Plasencia

Back in June, miserable as the weather was in Leeds and with our jobs and measly pay weighing us down, my housemate and I decided, if the course of our lives were to change, then we ought to do something about it quick. And just like that, I was swayed into taking a chance on Spain.

Fast forward to the day of my departure, my 19 year-old self would have made a mad dash to the security gates, unable to contain the excitement for all the (mis)adventures to embark upon.

Yesterday, not so much.

It’s weird how the older you get, the scarier leaving seems to be. My heart sank at the thought of leaving home that I’ve grown to appreciate more albeit this is all just temporary. With a heavy heart, I boarded the plane and asked myself, why, for the nth time, am I doing this to myself and loved ones again?

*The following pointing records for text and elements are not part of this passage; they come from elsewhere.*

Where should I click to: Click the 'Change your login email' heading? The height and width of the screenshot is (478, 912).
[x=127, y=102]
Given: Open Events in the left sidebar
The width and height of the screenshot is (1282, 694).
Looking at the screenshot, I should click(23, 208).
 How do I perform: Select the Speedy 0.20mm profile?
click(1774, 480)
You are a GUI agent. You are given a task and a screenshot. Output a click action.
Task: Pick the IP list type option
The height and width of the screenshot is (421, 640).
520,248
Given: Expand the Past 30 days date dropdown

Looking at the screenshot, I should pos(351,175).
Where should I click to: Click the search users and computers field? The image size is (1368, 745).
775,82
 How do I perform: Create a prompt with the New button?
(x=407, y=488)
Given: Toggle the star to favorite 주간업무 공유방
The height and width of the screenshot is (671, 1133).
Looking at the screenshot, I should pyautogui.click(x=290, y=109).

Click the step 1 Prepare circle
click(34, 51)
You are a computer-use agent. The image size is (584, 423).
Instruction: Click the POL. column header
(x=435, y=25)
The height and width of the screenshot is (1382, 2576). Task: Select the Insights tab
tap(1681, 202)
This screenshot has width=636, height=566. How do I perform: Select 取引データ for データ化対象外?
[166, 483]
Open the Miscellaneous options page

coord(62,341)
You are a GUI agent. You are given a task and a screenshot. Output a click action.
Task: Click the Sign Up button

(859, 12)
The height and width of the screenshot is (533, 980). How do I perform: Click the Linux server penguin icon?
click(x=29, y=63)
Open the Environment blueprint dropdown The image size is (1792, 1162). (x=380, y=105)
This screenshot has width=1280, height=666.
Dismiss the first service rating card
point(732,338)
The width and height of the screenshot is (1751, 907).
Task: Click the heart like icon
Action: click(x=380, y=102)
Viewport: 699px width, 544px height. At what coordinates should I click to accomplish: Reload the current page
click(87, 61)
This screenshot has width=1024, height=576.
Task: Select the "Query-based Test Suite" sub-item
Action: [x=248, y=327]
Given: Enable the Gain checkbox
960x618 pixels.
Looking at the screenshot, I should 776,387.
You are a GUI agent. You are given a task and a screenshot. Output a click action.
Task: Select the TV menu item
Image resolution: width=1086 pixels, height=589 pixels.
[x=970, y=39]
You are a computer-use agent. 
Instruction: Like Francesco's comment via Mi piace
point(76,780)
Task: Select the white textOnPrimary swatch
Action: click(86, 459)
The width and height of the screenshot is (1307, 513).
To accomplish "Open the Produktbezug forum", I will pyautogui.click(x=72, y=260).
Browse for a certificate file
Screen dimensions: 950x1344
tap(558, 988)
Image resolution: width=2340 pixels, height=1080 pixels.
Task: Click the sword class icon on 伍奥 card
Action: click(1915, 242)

In short, there was a part of me who couldn’t be arsed to go.

It only took a 2-hour car journey, a 2-hour flight, a 20 min bus ride, an 1 hour and half wait at the train station in Madrid, a nearly 3-hour train ride and a 10 min taxi ride. Dear friends, if you’re ever planning taking a trip to my whereabouts, be mentally prepared.

As for what’s life like in Plasencia so far, it’s going splendidly well.

As tourists in Rome, Barcelona or any other major cities struggle to take photos of their destination devoid of tourist heads, I, on the other hand, am struggling to find the latter. I seem to stick out here with my head constantly looking up as it admires and absorbs what Plasencia has to offer. The clever git that I am went to ‘the city centre’ after lunch only to realise it’s a ghost town by then. Even the main cathedral, which I expected to be laden with children running around, seems to be having an off day. I have been to many places in Spain but this takes the crown in my book; there’s a lot of tumbleweed silence as I navigate my way through its empty, narrow streets.

Also, the trip to the city centre and the nearby supermarket from school slash home, or anywhere in general require sharp descents = steep ascents on the way back. In other words, it is hilly as fuck. I also don’t cook as I’ve been placed in a full-board accommodation. I’m being served portions that are greater than what my stomach could shelter. Whether I get to finally don an athletic body or come back a whale, my body is still deciding.